EXERCISE:
Copy out the data in full, keeping each line exactly as it reads.

THE RECORDS:
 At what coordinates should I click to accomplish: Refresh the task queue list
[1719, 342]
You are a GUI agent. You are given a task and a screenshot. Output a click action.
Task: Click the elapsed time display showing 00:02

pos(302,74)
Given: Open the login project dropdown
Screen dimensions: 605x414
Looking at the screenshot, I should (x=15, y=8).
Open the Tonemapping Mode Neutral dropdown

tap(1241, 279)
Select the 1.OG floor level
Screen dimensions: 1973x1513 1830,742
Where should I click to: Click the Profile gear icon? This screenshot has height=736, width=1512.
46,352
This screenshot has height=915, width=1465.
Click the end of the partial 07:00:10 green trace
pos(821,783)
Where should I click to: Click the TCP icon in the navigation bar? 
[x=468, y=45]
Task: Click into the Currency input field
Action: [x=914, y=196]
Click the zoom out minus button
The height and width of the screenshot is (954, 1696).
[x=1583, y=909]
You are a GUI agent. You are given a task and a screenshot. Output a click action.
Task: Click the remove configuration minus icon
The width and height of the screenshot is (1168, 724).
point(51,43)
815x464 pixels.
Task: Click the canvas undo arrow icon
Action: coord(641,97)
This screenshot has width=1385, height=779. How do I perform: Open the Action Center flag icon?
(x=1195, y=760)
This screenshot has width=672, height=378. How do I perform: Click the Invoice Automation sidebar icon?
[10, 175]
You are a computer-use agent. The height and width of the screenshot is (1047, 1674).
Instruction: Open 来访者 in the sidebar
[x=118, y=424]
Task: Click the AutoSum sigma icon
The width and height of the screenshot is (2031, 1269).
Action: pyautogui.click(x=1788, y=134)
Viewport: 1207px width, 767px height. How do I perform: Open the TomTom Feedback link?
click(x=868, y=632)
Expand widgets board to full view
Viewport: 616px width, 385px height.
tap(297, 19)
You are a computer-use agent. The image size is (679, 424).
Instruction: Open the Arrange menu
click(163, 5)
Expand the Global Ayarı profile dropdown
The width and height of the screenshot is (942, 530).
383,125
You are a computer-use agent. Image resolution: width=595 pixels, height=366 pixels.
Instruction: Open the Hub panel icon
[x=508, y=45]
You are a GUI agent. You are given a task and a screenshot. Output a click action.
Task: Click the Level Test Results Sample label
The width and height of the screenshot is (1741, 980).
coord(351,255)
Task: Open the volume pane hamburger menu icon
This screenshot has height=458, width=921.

WORKED SOLUTION:
 At what coordinates should I click to accomplish: Refresh the task queue list
[1719, 342]
You are a GUI agent. You are given a task and a screenshot. Output a click action.
Task: Click the elapsed time display showing 00:02

pos(302,74)
Given: Open the login project dropdown
Screen dimensions: 605x414
Looking at the screenshot, I should (x=15, y=8).
Open the Tonemapping Mode Neutral dropdown

tap(1241, 279)
Select the 1.OG floor level
Screen dimensions: 1973x1513 1830,742
Where should I click to: Click the Profile gear icon? This screenshot has height=736, width=1512.
46,352
This screenshot has height=915, width=1465.
Click the end of the partial 07:00:10 green trace
pos(821,783)
Where should I click to: Click the TCP icon in the navigation bar? 
[x=468, y=45]
Task: Click into the Currency input field
Action: [x=914, y=196]
Click the zoom out minus button
The height and width of the screenshot is (954, 1696).
[x=1583, y=909]
You are a GUI agent. You are given a task and a screenshot. Output a click action.
Task: Click the remove configuration minus icon
The width and height of the screenshot is (1168, 724).
point(51,43)
815x464 pixels.
Task: Click the canvas undo arrow icon
Action: coord(641,97)
This screenshot has width=1385, height=779. How do I perform: Open the Action Center flag icon?
(x=1195, y=760)
This screenshot has width=672, height=378. How do I perform: Click the Invoice Automation sidebar icon?
[10, 175]
You are a computer-use agent. The height and width of the screenshot is (1047, 1674).
Instruction: Open 来访者 in the sidebar
[x=118, y=424]
Task: Click the AutoSum sigma icon
The width and height of the screenshot is (2031, 1269).
Action: pyautogui.click(x=1788, y=134)
Viewport: 1207px width, 767px height. How do I perform: Open the TomTom Feedback link?
click(x=868, y=632)
Expand widgets board to full view
Viewport: 616px width, 385px height.
tap(297, 19)
You are a computer-use agent. The image size is (679, 424).
Instruction: Open the Arrange menu
click(163, 5)
Expand the Global Ayarı profile dropdown
The width and height of the screenshot is (942, 530).
383,125
You are a computer-use agent. Image resolution: width=595 pixels, height=366 pixels.
Instruction: Open the Hub panel icon
[x=508, y=45]
You are a GUI agent. You are given a task and a screenshot. Output a click action.
Task: Click the Level Test Results Sample label
The width and height of the screenshot is (1741, 980).
coord(351,255)
Task: Open the volume pane hamburger menu icon
This screenshot has height=458, width=921.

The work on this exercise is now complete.